Jordan Hoffman 

Mountain review – melancholy tale of living amid the dead

The enormous Jewish cemetery overlooking Jerusalem takes centre stage in this quiet, slowly unfolding family drama where a woman questions her isolated existence
  
  

Shani Klein as Tzvia in Mountain
No shoulders to cry on … Shani Klein as Tzvia in Mountain. Photograph: Ha

One of the more obnoxious things critics say about movies is that “the location is a character”. But in Mountain, a quiet, melancholy family drama set almost entirely at the Jewish cemetery on the Mount of Olives in Jerusalem, the location really is a character. There appears to be no trick photography and, considering how touchy folks can be about holy places (and considering what goes on in this film), one has to wonder if first-time director Yaelle Kayam lied on her permit applications.

Tzvia (Shani Klein) is an Orthodox Jewish mother of four. While she adheres to a strict religious code and boasts about being able to see the Temple Mount from her kitchen window, she is neither wide-eyed zealot nor unkind settler. She is a caring woman, slowly realising that her husband Reuven (Avshalom Pollak) is drifting away. He takes no interest in her sexually and is working longer hours. He is negligent of their children and has virtually no reaction when informed that he has bought the jam Tzvia specifically told him not to buy. In short, he’s a jerk.

Tzvia doesn’t have many shoulders to cry on. While the specifics of how and why are a little vague, the family live in solitude in a cold, cave-like house adjacent to the Mount of Olives cemetery. They aren’t caretakers (there is a chatty Arab who is), but they are there because a “Jewish presence” is preferred. A customary wire separates their house from the acres of stone steps and above-ground tombs. From their vantage point, they can see the Old City of Jerusalem and mixed in with Reuven’s morning Jewish prayers are church bells and Muslim muezzin calls.

As the increasingly lonely Tzvia begins taking late-night strolls around the mountain, she sees a couple having sex against a grave. Later, she sees that there is a group that gathers there each night. About six or so men drinking, maybe selling drugs. The women are probably prostitutes, though we don’t actually get that close to business operations. But Tzvia returns time and again to watch. Not so much out of prurience, but just because there’s some life out there with more happening than her own.

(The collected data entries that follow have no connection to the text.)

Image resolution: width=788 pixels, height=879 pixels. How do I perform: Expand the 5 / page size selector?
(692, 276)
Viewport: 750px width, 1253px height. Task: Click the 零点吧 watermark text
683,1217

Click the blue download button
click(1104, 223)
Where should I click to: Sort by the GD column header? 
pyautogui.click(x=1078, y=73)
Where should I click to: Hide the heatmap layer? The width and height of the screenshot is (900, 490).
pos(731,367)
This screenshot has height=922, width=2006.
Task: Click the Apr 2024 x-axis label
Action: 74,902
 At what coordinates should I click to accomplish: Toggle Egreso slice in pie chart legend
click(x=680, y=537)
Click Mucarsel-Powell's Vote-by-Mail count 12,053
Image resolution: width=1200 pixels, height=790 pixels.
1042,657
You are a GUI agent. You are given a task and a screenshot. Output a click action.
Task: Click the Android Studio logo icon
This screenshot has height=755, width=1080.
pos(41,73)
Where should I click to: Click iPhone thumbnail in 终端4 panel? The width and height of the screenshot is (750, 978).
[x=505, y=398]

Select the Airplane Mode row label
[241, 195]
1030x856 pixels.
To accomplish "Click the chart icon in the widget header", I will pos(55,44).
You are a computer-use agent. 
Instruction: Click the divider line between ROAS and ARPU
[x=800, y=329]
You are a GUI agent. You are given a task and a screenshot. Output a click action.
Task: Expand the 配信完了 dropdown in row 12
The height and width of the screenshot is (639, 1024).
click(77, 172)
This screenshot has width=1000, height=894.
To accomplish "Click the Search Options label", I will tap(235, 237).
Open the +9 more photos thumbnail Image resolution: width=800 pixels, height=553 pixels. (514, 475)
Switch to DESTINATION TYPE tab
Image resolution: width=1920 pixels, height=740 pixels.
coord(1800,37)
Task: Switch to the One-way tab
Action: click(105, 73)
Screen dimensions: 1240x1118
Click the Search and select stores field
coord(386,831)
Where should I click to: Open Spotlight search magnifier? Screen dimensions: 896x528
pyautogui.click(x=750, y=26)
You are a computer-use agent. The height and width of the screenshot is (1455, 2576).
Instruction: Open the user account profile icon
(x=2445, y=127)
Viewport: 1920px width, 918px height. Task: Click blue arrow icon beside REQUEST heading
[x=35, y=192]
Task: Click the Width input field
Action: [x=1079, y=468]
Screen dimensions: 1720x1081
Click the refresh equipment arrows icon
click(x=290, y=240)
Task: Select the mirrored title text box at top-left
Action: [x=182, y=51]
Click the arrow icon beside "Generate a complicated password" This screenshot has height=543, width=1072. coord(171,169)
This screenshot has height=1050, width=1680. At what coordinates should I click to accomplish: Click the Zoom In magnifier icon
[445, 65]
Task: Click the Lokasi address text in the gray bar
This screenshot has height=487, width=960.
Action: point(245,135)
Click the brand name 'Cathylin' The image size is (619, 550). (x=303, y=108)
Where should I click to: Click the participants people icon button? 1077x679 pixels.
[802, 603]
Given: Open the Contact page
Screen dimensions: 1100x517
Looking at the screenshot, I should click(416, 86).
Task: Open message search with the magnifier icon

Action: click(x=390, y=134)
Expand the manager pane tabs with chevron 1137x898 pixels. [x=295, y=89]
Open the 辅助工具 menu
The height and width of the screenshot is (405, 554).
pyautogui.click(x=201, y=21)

After bringing pots of stewed chicken, the sketchy folk start letting her hang around like a puppy, despite one of the women accusing her of trying to convert them. She later condemns Tzvia for her looks, saying it’s no wonder her husband doesn’t touch her.

Don’t worry, Mountain isn’t leading to an affirming, wacky makeover. Nor is it an excuse for miserablism. There is, instead, a patient anthropological game happening here. There are some missteps, such as the enormous “Chekhov’s Container of Rat Poison” that gets a closeup early on, but this is a double-whammy for voyeurs who want to see members of a community in unusual places.

However, even to other Orthodox Jews, Tzvia feels like an outsider. With visiting mourners her only peers, she is shocked to learn about a group of “her kind” in ultra-modern Tel Aviv. Without saying anything, we know she’d move there in a heartbeat.

Shani Klein, who was marvellous as the tough army sergeant in Zero Motivation, is achingly sympathetic. Her character’s physical softness is the visual counterpoint to the sharp, often chipped stones lining the walk to her isolated home. It is an altogether striking character, though the unhurried pace does begin to wear you down. Overlooking Jerusalem from a city of the dead, however, there is more than enough time to take things slowly.